_WHAT TO DO_
Every line in the records below between the one holding "Predaj (299, 39)" and the one holding "# esenyurt tiktok (59, 885)", inclusive, is to be set down exactly; all other lines are to be left out.

====

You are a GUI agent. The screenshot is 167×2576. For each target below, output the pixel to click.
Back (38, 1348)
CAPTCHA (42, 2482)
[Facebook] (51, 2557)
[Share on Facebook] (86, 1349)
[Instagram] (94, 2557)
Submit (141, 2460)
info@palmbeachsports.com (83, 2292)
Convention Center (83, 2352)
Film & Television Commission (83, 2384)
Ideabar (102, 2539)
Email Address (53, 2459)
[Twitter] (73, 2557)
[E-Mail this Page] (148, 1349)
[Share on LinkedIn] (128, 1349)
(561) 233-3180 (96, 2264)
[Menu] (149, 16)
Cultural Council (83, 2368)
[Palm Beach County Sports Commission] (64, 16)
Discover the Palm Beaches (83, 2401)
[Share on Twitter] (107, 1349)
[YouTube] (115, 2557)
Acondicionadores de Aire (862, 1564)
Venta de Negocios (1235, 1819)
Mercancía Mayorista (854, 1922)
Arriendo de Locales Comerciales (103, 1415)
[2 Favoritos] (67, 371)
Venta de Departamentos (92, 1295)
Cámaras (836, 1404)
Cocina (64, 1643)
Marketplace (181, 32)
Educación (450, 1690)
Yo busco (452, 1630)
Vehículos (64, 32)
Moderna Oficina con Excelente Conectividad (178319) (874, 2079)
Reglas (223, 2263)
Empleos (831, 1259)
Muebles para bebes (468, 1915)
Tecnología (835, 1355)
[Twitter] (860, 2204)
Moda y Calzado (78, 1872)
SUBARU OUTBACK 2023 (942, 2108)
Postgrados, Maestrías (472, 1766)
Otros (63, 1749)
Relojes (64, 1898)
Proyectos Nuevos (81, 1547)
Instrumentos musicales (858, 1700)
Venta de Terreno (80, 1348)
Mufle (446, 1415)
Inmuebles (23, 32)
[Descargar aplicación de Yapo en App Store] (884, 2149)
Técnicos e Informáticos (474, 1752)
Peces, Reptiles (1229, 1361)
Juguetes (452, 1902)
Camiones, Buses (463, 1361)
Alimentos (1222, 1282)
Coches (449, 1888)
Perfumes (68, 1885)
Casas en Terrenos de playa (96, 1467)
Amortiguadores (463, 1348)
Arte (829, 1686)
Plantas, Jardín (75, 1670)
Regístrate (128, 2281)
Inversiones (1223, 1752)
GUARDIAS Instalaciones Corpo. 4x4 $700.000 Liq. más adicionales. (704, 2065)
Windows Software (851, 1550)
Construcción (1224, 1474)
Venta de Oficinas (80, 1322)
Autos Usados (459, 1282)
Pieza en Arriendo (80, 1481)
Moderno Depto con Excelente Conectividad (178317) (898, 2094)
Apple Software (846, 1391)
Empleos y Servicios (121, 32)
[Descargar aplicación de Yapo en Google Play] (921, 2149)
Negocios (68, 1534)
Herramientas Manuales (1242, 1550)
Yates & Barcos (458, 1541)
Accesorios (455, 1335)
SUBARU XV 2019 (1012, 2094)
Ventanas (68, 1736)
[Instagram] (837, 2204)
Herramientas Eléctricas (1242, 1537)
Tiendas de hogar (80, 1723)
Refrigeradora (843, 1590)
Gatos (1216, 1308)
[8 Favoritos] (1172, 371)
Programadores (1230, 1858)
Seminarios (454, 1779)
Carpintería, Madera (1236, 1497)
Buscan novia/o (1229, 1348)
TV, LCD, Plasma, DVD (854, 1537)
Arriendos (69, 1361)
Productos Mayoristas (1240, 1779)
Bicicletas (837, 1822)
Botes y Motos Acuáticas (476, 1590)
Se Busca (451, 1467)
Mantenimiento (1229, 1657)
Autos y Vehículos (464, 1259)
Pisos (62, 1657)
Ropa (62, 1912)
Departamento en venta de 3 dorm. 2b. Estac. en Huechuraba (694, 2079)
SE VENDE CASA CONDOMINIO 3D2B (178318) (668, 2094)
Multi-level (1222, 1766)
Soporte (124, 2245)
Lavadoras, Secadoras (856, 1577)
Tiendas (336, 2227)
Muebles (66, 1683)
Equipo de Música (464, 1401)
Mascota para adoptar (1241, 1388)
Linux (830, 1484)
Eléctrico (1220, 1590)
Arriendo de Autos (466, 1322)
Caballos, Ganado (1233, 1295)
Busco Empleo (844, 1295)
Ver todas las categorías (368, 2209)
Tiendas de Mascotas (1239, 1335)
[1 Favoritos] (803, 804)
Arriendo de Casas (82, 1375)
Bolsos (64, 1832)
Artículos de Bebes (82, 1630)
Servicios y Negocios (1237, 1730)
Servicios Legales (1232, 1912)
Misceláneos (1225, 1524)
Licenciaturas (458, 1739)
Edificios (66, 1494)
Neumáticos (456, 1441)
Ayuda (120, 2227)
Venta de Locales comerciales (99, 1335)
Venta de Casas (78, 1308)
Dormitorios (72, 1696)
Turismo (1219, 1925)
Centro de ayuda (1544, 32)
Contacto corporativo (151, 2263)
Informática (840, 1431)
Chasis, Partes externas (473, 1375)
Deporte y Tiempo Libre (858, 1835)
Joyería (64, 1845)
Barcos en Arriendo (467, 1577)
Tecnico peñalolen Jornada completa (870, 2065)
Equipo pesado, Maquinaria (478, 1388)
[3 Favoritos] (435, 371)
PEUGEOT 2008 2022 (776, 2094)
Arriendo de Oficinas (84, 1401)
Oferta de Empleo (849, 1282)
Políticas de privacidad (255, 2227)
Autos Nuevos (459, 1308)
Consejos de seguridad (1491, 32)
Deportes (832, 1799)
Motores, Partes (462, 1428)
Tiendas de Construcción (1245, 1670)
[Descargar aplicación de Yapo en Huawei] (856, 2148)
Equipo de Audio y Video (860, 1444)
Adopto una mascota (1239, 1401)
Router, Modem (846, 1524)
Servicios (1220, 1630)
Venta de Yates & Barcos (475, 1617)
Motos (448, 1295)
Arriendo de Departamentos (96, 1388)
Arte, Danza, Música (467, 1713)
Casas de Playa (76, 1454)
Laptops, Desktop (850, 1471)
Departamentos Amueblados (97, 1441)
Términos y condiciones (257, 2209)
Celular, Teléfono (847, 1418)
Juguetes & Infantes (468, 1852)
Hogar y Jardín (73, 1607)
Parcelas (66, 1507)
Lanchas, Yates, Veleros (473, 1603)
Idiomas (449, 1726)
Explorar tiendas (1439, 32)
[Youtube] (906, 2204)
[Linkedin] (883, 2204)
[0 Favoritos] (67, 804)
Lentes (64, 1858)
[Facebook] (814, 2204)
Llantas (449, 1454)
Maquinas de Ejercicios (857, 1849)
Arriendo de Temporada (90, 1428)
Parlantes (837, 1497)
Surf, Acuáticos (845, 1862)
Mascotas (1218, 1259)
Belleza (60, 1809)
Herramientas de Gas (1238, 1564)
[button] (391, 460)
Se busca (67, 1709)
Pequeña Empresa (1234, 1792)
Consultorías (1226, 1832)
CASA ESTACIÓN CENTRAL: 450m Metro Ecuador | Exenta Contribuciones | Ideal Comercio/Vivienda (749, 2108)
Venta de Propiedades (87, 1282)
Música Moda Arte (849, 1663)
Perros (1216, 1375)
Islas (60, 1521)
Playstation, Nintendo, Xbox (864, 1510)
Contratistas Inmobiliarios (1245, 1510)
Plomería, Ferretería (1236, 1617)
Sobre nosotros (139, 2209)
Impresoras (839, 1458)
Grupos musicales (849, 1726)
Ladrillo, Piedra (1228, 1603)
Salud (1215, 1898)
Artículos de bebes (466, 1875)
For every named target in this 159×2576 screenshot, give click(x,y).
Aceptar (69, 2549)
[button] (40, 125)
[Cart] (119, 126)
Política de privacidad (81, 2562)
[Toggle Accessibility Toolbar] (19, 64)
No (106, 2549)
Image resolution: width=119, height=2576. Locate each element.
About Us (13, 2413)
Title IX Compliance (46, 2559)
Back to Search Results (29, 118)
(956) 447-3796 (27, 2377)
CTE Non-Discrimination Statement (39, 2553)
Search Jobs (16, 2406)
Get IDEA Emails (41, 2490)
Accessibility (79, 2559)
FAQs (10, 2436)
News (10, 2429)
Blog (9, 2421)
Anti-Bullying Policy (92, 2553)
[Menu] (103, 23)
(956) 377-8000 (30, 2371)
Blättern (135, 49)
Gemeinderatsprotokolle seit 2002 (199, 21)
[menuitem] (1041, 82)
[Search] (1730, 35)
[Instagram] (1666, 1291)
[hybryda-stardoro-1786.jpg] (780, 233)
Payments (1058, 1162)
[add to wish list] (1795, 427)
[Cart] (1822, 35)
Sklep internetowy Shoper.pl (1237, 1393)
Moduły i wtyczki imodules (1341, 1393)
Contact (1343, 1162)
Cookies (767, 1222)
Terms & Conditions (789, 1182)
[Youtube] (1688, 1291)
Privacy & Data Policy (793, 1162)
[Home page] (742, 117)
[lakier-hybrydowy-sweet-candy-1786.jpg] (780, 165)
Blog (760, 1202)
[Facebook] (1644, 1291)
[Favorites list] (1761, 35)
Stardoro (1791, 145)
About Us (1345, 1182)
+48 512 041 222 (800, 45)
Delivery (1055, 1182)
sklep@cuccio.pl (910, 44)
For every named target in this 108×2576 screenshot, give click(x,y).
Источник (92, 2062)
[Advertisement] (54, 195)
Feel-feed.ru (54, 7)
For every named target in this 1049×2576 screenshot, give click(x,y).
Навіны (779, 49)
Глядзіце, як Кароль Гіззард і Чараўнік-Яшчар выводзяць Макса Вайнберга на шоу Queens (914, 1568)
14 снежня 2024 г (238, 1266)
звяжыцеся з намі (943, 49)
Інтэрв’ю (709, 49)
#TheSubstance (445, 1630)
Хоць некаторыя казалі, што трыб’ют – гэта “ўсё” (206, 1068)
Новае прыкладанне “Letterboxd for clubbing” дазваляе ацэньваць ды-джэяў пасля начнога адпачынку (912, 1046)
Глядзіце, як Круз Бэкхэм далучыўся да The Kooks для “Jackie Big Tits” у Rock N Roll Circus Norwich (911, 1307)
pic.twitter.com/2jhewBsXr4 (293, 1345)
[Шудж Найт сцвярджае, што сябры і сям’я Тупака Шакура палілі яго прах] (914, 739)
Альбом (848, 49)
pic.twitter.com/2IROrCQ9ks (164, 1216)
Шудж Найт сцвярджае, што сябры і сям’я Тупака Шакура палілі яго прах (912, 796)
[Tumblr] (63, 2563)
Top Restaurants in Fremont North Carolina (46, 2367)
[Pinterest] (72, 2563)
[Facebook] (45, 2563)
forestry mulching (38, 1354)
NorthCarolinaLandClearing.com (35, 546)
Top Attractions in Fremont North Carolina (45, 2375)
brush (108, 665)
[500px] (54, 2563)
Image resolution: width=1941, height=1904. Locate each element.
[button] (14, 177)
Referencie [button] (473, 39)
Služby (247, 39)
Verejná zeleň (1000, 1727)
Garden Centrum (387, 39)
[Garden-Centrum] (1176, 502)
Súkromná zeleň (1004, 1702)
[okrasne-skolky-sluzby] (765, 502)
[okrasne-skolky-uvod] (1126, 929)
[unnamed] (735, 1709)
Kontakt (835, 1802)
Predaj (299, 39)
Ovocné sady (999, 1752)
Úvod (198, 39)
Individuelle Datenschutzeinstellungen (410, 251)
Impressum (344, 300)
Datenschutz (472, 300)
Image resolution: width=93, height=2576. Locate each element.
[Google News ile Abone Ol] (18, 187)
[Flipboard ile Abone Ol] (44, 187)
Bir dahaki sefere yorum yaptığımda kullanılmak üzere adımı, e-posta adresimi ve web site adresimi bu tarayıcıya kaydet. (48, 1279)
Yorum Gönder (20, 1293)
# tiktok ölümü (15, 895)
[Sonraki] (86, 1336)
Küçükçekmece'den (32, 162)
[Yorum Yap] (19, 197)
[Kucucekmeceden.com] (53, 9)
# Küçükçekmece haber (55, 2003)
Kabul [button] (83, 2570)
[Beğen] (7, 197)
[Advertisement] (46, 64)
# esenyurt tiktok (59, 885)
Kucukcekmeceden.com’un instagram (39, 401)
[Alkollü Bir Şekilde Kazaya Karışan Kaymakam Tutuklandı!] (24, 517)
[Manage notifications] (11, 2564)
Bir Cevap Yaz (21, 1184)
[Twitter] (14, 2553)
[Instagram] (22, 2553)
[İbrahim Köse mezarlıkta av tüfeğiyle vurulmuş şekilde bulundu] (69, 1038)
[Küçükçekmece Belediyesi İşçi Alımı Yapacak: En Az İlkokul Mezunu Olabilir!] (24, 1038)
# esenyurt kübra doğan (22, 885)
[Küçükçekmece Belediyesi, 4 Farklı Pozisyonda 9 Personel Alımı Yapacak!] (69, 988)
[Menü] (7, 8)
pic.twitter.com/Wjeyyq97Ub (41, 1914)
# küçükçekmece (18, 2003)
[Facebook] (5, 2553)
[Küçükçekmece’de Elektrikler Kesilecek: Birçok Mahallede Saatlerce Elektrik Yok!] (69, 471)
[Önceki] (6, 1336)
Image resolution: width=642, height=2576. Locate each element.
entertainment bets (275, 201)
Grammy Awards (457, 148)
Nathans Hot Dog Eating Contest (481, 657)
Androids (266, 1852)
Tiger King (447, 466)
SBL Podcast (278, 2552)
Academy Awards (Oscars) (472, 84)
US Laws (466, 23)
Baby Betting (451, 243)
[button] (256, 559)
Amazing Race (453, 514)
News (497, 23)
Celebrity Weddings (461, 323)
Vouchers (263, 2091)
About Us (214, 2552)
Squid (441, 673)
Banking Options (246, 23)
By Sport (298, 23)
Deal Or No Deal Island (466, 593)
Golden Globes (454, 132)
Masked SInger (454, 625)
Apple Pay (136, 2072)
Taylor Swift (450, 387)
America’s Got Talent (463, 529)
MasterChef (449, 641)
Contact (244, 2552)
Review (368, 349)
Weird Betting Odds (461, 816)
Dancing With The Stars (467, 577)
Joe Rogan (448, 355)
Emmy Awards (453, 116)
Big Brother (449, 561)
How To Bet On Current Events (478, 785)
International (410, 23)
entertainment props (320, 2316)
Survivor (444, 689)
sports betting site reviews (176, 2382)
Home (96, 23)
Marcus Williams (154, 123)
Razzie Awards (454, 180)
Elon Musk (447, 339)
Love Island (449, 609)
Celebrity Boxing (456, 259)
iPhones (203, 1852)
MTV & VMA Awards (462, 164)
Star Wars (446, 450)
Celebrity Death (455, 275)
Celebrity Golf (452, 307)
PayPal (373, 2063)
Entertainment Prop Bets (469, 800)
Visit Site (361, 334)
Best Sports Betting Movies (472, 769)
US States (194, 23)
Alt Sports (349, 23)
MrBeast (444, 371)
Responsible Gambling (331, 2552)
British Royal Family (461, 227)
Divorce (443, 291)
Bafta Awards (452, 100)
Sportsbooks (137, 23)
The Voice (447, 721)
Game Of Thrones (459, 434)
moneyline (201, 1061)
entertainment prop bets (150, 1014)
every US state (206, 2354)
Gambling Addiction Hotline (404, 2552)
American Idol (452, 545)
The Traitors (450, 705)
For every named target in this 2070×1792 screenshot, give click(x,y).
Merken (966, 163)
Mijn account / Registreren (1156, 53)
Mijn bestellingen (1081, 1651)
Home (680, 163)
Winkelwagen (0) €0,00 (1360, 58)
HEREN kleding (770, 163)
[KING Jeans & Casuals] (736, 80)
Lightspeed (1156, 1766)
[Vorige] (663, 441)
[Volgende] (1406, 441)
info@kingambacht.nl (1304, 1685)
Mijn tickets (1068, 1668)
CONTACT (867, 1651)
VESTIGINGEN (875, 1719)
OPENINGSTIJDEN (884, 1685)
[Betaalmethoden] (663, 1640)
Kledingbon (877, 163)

====

_SOLUTION TO THIS EXERCISE_
Predaj (299, 39)
Ovocné sady (999, 1752)
Úvod (198, 39)
Individuelle Datenschutzeinstellungen (410, 251)
Impressum (344, 300)
Datenschutz (472, 300)
Image resolution: width=93, height=2576. Locate each element.
[Google News ile Abone Ol] (18, 187)
[Flipboard ile Abone Ol] (44, 187)
Bir dahaki sefere yorum yaptığımda kullanılmak üzere adımı, e-posta adresimi ve web site adresimi bu tarayıcıya kaydet. (48, 1279)
Yorum Gönder (20, 1293)
# tiktok ölümü (15, 895)
[Sonraki] (86, 1336)
Küçükçekmece'den (32, 162)
[Yorum Yap] (19, 197)
[Kucucekmeceden.com] (53, 9)
# Küçükçekmece haber (55, 2003)
Kabul [button] (83, 2570)
[Beğen] (7, 197)
[Advertisement] (46, 64)
# esenyurt tiktok (59, 885)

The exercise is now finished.